··· Data records ···

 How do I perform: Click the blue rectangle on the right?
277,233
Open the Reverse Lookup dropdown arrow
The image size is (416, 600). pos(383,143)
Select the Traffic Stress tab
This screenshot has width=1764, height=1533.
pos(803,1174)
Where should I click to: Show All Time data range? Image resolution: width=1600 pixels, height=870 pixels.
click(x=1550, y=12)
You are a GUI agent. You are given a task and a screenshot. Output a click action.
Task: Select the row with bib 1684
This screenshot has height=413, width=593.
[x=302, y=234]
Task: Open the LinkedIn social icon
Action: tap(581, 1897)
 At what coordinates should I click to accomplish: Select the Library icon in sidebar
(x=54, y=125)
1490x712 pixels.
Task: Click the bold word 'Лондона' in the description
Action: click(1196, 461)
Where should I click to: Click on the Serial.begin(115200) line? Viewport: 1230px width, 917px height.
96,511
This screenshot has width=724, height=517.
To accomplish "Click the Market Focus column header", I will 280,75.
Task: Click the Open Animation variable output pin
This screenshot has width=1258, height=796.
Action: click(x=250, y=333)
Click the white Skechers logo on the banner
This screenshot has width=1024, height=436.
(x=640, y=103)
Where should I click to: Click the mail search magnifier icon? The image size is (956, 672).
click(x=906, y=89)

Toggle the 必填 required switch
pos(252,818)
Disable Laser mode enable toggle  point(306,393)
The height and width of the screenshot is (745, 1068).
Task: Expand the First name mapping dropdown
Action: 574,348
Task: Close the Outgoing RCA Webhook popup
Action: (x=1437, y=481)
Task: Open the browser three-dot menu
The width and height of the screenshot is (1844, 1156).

···

> What is being asked:
Retype all of the records so that every line matches the original exactly.

> Output of the task:
 How do I perform: Click the blue rectangle on the right?
277,233
Open the Reverse Lookup dropdown arrow
The image size is (416, 600). pos(383,143)
Select the Traffic Stress tab
This screenshot has width=1764, height=1533.
pos(803,1174)
Where should I click to: Show All Time data range? Image resolution: width=1600 pixels, height=870 pixels.
click(x=1550, y=12)
You are a GUI agent. You are given a task and a screenshot. Output a click action.
Task: Select the row with bib 1684
This screenshot has height=413, width=593.
[x=302, y=234]
Task: Open the LinkedIn social icon
Action: tap(581, 1897)
 At what coordinates should I click to accomplish: Select the Library icon in sidebar
(x=54, y=125)
1490x712 pixels.
Task: Click the bold word 'Лондона' in the description
Action: click(1196, 461)
Where should I click to: Click on the Serial.begin(115200) line? Viewport: 1230px width, 917px height.
96,511
This screenshot has width=724, height=517.
To accomplish "Click the Market Focus column header", I will 280,75.
Task: Click the Open Animation variable output pin
This screenshot has width=1258, height=796.
Action: click(x=250, y=333)
Click the white Skechers logo on the banner
This screenshot has width=1024, height=436.
(x=640, y=103)
Where should I click to: Click the mail search magnifier icon? The image size is (956, 672).
click(x=906, y=89)

Toggle the 必填 required switch
pos(252,818)
Disable Laser mode enable toggle  point(306,393)
The height and width of the screenshot is (745, 1068).
Task: Expand the First name mapping dropdown
Action: 574,348
Task: Close the Outgoing RCA Webhook popup
Action: (x=1437, y=481)
Task: Open the browser three-dot menu
The width and height of the screenshot is (1844, 1156).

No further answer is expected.